The Coast News Group
Not That You Asked

You call that news?

I’m guessing we all feel better now that Pat Sajak has apologized for once having boosted the then-fledgling career of Keith Olbermann. Maybe it’s just me, but had holding it in for so long caused facial tics each spin of the wheel?
On Nov. 10, Pat Sajak, host as we know of the popular TV game show “Wheel of Fortune,” took to his blog to issue a mea culpa over having exposed then-mustachioed local L.A. sportscaster Olbermann to a national audience on a CBS talk show that Sajak hosted in 1989.
“I’m not sure how he morphed into the bitter-sounding, hate-mongering name-caller he’s become, but I’m sorry he did,” Sajak blogged. “ … I do know that to whatever extent the political well has been poisoned, Keith has dumped more than his share of venom into the water. I’d like to think he knows that and maybe even regrets it.”
How many long, dark nights of the soul must Sajak have endured to come at last to recognize the error of his ways, decide to reveal them so starkly and candidly and, by inference, ask that we, the people upon whom Olbermann has with Sajak’s help been inflicted, put this outrage behind us and continue to tune in and enjoy the “Wheel”? (Have those facial muscles not relaxed?)
And what about Olbermann, whose own rage — albeit fueled by facts, as he’s wont to insist — threatens not only to be about to blow a gasket in his head on MSNBC’s “Countdown,” but also a fuse in my own TV, or for that matter my own cerebral cortex? He told the Hollywood Reporter — what with it all having become news — that if Sajak has to apologize for anything, it needs to be for that lame talk show he used to host. (Check on Olbermann’s credibility: He contributed to the campaigns of three Democrats, one of whom was given the money the day he appeared on the show).
Such is the stuff that makes the news lately, a tongue-wag-o-sphere that passes itself off as a 24-hour “cycle.” This is show business about show business, bringing to mind the classic definition of celebrity; to wit, someone known for their own well-knownness.
The air of urgency and importance about it all makes it wondrously absurd and comic, to me anyway, as I actually stop to give some serious consideration to the second thoughts of game show host and former TV weatherman Pat Sajak.
But the Sajak-Olbermann dust-up arrives amid turmoil of a similar ilk involving the immediate past occupant of the White House. For how crazy is it that former President George W., who has been beating the bushes lately to hype sales of his newly-released memoir, “Decision Points,” would find the “all-time low” point of his eight years in office to be rapper Kanye West’s saying in Katrina’s aftermath that Bush doesn’t care about black people?
He didn’t seem to at the time, certainly, the city of New Orleans gasping for air and thirsting for water amid a tepid and tardy relief response from Washington. But of all the things that occurred during that administration, W. should look at Kanye mouthing off as the lowest point? Now we’re into absurdity beyond imagination.

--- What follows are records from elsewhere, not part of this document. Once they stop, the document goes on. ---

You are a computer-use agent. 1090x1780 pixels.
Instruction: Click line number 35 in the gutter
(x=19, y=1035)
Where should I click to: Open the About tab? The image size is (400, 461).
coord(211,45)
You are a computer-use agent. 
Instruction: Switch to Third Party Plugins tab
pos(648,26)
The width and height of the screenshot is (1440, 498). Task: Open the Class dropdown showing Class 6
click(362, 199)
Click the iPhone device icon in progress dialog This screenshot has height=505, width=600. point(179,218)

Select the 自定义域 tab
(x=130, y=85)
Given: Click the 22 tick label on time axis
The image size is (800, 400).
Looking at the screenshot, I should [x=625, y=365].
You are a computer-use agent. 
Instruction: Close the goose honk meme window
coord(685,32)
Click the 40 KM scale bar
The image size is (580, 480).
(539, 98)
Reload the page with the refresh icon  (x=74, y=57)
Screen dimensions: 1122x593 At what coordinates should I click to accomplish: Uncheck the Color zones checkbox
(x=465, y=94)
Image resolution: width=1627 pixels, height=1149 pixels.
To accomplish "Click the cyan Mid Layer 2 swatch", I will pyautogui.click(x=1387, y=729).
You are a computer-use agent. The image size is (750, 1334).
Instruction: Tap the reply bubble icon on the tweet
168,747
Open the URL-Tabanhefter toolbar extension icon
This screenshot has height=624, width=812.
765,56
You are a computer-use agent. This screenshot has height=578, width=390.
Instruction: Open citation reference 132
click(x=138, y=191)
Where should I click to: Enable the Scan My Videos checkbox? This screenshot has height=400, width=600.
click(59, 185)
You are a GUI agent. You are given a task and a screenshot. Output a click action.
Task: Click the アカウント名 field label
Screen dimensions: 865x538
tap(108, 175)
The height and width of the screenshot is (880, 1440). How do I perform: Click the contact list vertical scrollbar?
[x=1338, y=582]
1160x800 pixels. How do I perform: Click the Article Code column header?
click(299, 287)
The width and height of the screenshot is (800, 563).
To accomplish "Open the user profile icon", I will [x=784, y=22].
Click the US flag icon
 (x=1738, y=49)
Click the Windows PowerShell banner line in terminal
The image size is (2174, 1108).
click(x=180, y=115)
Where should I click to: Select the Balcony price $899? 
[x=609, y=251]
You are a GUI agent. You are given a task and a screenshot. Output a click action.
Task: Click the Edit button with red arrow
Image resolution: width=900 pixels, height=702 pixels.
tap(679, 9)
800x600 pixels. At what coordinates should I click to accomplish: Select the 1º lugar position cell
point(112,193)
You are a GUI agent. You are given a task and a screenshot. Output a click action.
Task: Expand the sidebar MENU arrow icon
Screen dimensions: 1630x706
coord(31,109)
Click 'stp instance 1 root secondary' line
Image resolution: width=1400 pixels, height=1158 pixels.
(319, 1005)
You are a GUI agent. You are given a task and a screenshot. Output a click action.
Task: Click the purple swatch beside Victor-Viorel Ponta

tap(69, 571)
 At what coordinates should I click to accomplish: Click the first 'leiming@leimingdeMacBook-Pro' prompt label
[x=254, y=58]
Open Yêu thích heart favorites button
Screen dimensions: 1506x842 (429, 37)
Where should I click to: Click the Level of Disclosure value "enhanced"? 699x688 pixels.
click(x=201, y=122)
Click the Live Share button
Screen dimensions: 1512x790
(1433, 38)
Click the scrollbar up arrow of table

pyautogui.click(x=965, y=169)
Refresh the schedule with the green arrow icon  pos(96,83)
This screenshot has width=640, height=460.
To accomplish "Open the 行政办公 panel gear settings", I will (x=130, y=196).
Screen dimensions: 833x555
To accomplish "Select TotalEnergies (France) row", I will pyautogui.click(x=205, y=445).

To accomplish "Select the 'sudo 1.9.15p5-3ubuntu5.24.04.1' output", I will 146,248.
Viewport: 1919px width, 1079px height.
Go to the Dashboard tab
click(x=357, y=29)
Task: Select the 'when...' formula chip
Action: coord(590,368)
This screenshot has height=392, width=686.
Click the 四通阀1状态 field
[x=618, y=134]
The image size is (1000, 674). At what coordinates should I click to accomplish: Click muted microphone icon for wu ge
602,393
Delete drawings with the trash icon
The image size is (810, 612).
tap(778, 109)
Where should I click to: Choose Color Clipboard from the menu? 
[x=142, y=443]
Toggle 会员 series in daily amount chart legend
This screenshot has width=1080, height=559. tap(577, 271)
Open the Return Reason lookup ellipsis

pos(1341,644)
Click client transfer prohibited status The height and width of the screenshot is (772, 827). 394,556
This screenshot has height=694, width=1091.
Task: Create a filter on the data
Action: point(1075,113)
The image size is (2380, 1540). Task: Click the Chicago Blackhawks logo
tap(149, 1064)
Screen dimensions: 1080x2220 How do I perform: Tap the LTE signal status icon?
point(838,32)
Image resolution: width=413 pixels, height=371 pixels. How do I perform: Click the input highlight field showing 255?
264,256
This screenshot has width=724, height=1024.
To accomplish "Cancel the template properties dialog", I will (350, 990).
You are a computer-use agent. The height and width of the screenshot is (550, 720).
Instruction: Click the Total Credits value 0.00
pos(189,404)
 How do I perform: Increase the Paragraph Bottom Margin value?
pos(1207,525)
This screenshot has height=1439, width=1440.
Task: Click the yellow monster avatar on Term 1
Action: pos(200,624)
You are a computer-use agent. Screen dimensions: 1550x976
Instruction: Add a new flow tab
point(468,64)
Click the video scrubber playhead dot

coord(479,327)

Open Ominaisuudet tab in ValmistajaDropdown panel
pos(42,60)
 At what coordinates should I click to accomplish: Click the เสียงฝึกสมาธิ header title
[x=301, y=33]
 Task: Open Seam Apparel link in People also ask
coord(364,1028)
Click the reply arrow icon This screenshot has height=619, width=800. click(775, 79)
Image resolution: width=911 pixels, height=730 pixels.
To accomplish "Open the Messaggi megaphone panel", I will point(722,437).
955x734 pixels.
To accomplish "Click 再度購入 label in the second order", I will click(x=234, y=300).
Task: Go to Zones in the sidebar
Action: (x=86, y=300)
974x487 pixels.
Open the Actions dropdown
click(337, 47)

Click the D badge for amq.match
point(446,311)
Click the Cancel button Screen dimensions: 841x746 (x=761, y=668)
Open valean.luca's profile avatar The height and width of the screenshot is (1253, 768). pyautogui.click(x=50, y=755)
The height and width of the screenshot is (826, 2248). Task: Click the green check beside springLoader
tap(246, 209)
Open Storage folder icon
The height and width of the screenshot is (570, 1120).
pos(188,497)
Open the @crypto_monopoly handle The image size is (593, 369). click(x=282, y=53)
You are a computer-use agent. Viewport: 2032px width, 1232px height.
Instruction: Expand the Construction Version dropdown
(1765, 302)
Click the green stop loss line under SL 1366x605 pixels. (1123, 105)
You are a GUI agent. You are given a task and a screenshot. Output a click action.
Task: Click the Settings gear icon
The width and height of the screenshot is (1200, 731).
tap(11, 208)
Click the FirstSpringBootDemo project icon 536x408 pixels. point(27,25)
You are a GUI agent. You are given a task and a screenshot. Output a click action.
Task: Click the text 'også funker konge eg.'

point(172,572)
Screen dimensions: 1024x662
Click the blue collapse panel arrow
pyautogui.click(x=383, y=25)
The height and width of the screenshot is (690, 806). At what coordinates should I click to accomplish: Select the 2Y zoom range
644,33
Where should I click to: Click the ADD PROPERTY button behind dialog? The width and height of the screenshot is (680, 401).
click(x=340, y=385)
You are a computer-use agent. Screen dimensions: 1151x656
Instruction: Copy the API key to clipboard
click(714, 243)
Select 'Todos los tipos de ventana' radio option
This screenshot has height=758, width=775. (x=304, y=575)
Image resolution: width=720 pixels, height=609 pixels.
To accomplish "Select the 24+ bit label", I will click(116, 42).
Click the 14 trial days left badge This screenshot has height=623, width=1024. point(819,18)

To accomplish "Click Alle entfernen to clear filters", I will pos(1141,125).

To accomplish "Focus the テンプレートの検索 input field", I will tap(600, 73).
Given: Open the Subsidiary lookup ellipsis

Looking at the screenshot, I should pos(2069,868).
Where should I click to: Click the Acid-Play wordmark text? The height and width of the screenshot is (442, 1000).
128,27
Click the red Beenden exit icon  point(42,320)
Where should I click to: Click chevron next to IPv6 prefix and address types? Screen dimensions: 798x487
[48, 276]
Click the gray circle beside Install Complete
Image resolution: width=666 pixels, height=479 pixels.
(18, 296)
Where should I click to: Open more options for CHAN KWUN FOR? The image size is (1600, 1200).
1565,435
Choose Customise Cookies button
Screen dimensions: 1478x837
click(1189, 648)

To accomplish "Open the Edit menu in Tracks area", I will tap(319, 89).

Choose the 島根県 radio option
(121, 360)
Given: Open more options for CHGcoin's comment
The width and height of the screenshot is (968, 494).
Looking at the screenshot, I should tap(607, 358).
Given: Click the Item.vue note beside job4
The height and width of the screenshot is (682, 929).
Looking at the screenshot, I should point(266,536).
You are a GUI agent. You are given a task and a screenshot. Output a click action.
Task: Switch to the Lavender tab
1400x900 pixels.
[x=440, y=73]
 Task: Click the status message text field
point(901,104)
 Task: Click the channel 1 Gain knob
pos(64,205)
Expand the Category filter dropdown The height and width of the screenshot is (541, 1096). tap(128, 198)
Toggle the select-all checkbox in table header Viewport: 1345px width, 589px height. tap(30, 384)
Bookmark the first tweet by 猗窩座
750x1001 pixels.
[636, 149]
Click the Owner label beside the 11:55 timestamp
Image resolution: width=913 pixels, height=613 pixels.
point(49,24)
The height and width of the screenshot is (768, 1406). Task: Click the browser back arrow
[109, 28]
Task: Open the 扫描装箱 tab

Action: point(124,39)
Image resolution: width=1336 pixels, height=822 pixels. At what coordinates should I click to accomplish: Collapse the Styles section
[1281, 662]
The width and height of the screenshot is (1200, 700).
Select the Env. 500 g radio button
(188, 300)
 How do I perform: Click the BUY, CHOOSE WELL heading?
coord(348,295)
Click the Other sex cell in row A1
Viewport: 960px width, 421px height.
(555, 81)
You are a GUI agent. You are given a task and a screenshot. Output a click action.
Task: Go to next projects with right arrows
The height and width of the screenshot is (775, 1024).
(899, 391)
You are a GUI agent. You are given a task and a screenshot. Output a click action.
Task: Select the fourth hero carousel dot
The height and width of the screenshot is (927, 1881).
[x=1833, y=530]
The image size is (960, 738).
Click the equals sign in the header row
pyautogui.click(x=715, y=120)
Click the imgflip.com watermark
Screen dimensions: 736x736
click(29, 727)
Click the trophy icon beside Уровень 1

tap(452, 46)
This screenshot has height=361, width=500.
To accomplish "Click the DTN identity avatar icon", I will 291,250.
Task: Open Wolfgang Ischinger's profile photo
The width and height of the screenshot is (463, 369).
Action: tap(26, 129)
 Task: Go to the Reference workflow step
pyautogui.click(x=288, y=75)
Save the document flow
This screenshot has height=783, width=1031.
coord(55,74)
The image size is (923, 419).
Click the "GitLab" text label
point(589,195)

Shrug it off, W., please. Kanye is an impulsive showboat anyway. Forgive him his intemperance in the passion of the moment. While we’re at it, let’s join in forgiving Pat Sajak, not for introducing the nation to Keith Olbermann, but for parading his guilt over it before us in all its hand-wringing anguish.
Now Sajak tossed off a blog, but the former president wrote his memoir. He had all sorts of time to reflect on things. And so to come up with the nadir of his two terms in office being a swipe from a musician? Call out the National Guard.
We’re caught up in a fabulous sideshow. Behold how history, show business and book promotion meld into news. Oh, that Kanye West, he can sure be impertinent. And what is it about the ex-president that he deems an ill-tempered remark by a showboat to be the ultimate calumny?
Here’s a low point for you: In July 2001, the nation’s top intelligence officers vetted a ream of traffic to conclude beyond doubt that we must act immediately to take out Osama bin Laden, for he’s about to launch an attack on our shores … and the administration ignoring the alarm, letting weeks go by until at last issuing a national security directive, dated Sept. 10, 2001; too little too late, 24 hours before the brazen assault.
Kanye West? With all due respect, what a joke.